START PASSAGE
In terms of stealth and mobility I give Corvo the edge. Yes, Jensen has an invisibility cloak, but his ability to use it is sharply limited and most of his information-gathering augments are useless against a non-technological opponent. Corvo isn't quite as fast as full-sprint Jensen, but he can maintain that speed for longer, his vertical mobility is much better and Blink simply outmatches any tool Jensen has in both stealth and mobility while the supernatural elements of Dark Sight outmatch Jensen's vision modes (seriously, he can see 'places that are being observed'. This is huge). Possession lets him pass through places humans can't, or if necessary take over Jensen's employees to bypass security. All of Corvo's abilities work as well against Jensen's security measures as they do against his own. Most of Jensen's abilities don't work on things that don't use microchips. On the other hand, the only security measures Corvo has that mean _anything at all_ to Jensen are the Walls of Light and Arc Pylons. His guards are just worm-food if they try to do anything to stop Jensen. The reverse is not true; while Sarif's security guards aren't nearly as ridiculously overequipped as most in the setting, they're still packing modern weaponry including semi-automatic pistols and submachine guns. Corvo can kill them easily, but they can quickly do the same back to him.

So, the scenarios.

Scenario 1: Dark Sight works on Clockwork Men, so I have no particular reason to believe it wouldn't work on Jensen's cameras and drones. Thus, Corvo doesn't even need to know how Jensen's technology works to sneak past it. Just carefully examine where 'observation is happening', make some plans and then get to sneaking. Jensen will be utterly, horribly unprepared for Blink and Possession; Sarif Industries' defenses are designed to keep humans and drones out and built on the assumption that people must actually go from point A to point B, not just skip the intervening ground. Corvo can use Possession on a bird to get onto the roof and into the ventilation system, then sneak his way to his destination. The only true obstacle to him is going to be locked doors, but I expect he can probably figure out a way to get access to them eventually. Dark Sight used perfectly means Jensen will never get a location on Corvo, so there's not a lot he can do about any of this except maybe personally stand outside of Sarif's door. And even then, that throws away a lot of his advantages and means Corvo might be able to take him down with a sneak attack.
END PASSAGE
▶ _TASKS TO COMPLETE_:
a) According to the comparison of Corvo and Jensen, why would Sarif Industries be unprepared for Blink and Possession? Answer in one to three sentences.
b) List every one of Corvo's abilities that the comparison of Corvo and Jensen names.
START RECORD EXCERPTS
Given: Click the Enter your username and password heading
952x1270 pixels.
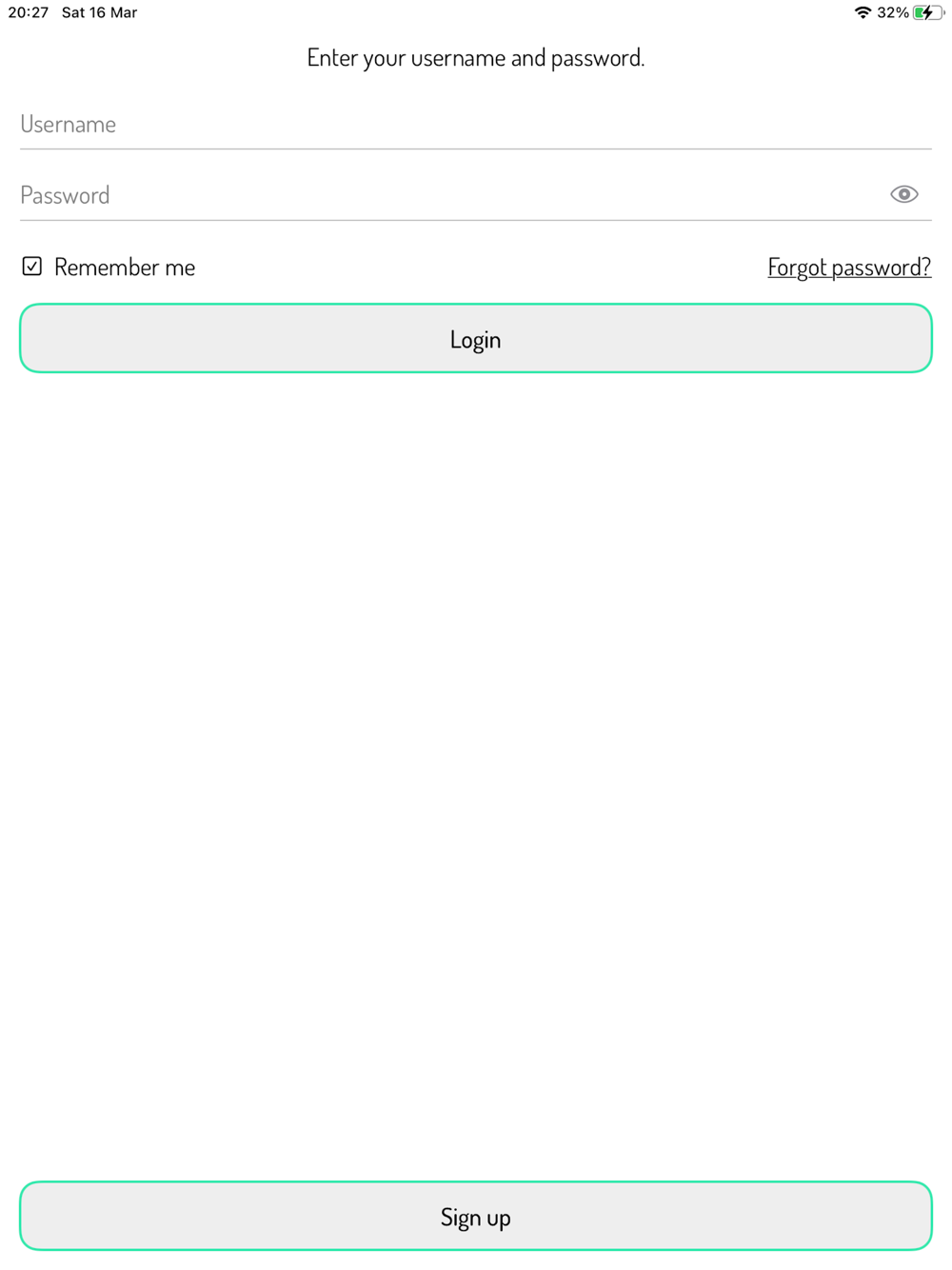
END RECORD EXCERPTS
START RECORD EXCERPTS
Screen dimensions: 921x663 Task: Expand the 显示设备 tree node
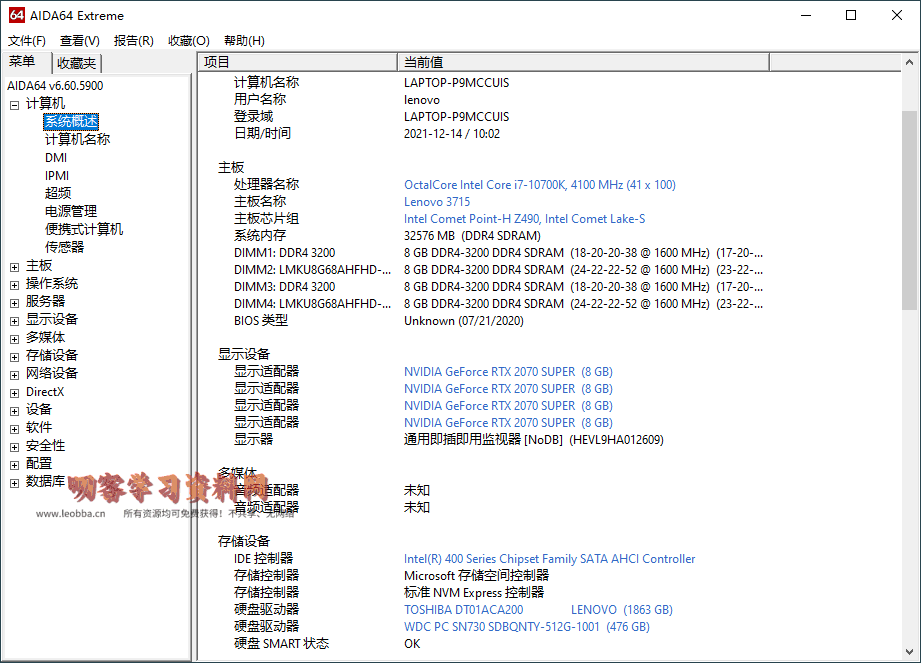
END RECORD EXCERPTS
▶ _SOLUTIONS TO THE TASKS_:
a) Sarif Industries' defenses are designed to keep humans and drones out. They are built on the assumption that people must actually travel from point A to point B, not skip the ground in between.

b) Blink, Dark Sight, Possession